# Introduction

LLM fine-tuning almost always requires multiple GPUs to be useful or to be possible at all. But if you're relatively new to deep learning, or you've only trained models on single GPUs before, making the jump to distributed training on multiple GPUs and multiple nodes can be extremely challenging and more than a little frustrating.

We're starting with a very small model [t5-small](https://huggingface.co/t5-small) for a few reasons:
- Learning about model fine-tuning is a lot less frustrating if you start from a place of less complexity and are able to get results quickly!
- When we get to the point of training larger models on distributed systems, we're going to spend a lot of time and energy on *how* to distribute the model, data, etc., across that system. Starting smaller lets us spend some time at the beginning focusing on the training metrics that directly relate to model performance rather than the complexity involved with distributed training. Eventually we will need both, but there's no reason to try to digest all of it all at once!
- Starting small and then scaling up will give us a solid intuition of how, when, and why to use the various tools and techniques for training larger models or for using more compute resources to train models faster.

## Fine-Tuning t5-small
Our goals in this notebook are simple. We want to fine-tune the t5-small model and verify that its behavior has changed as a result of our fine-tuning.

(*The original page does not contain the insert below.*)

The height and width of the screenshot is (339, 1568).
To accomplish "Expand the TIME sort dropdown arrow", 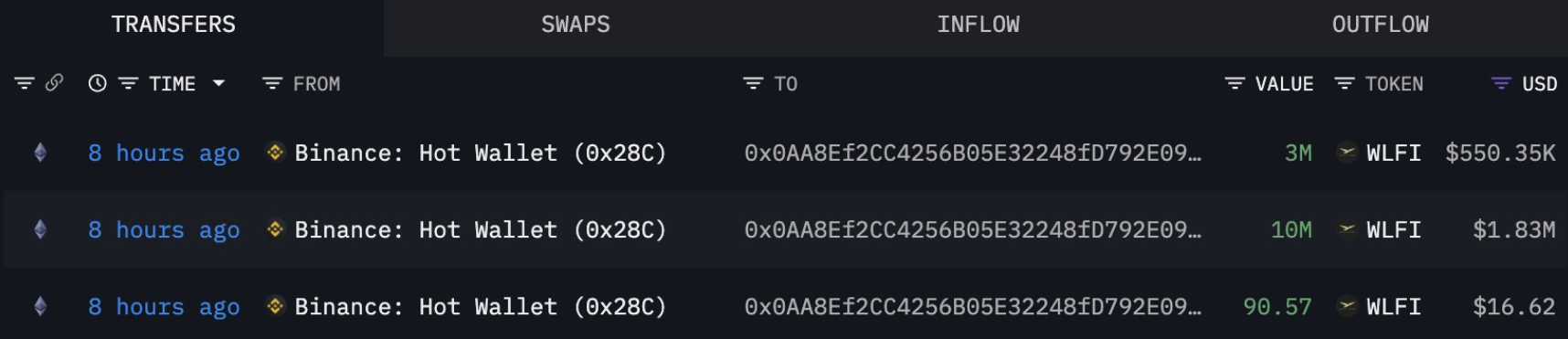I will [x=218, y=83].
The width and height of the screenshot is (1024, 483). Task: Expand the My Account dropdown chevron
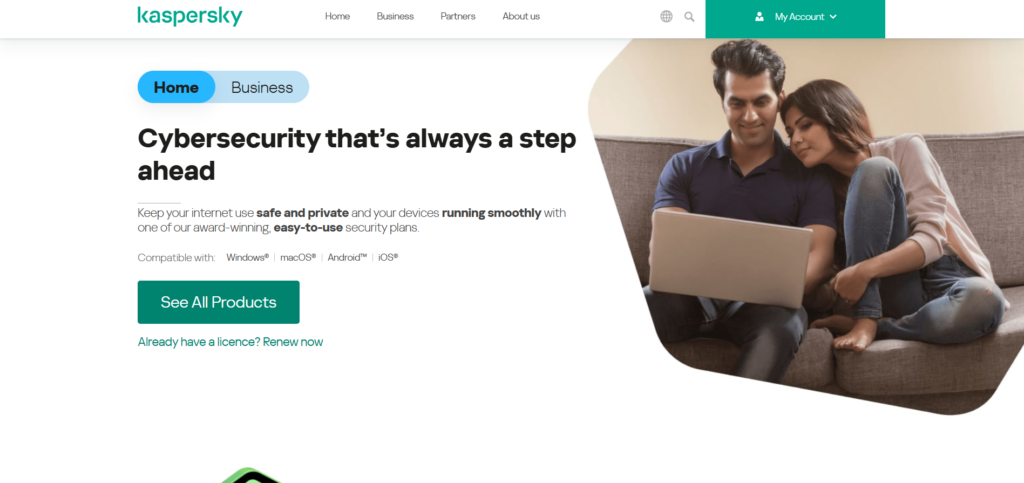pos(833,17)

The [t5 (text-to-text transfer transformer) family of models](https://blog.research.google/2020/02/exploring-transfer-learning-with-t5.html) was developed by Google Research. It was presented as an advancement over BERT-style models which could output only a class label or a span of the input. t5 allows the same model, loss, and hyperparameters to be used for *any* nlp task. t5 differs from GPT models because it is an encoder-decoder model, while GPT models are decoder-only models.

t5-small is a 60 million parameter model. A an oft-cited heuristic for model training is that you need GPU memory (VRAM) in Gigabytes greater than or equal to the number of parameters in billions times 16. So a 1 Billion parameter model would require approximately 16GB of VRAM for training. t5-small is a 0.06B parameter model and thus requires only around 0.96GB of VRAM for training. Again--we're starting *very small*.

## A few things to keep in mind
Check out the [Readme](README.md) if you haven't already, as it provides important context for this whole project. If you're looking for a set of absolute best practices for how to train particular models, this isn't the place to find them (though I will link them when I come across them, and will try to make improvements where I can, as long as they don't come at the cost of extra complexity!). The goal is to develop a high-level understanding and intuition on model training and fine-tuning, so you can fairly quickly get to something that *works* and then iterate to make it work *better*.

## Compute used in this example
I am using a g4dn.4xlarge AWS ec2 instance, which has a single T4 GPU with 16GB VRAM.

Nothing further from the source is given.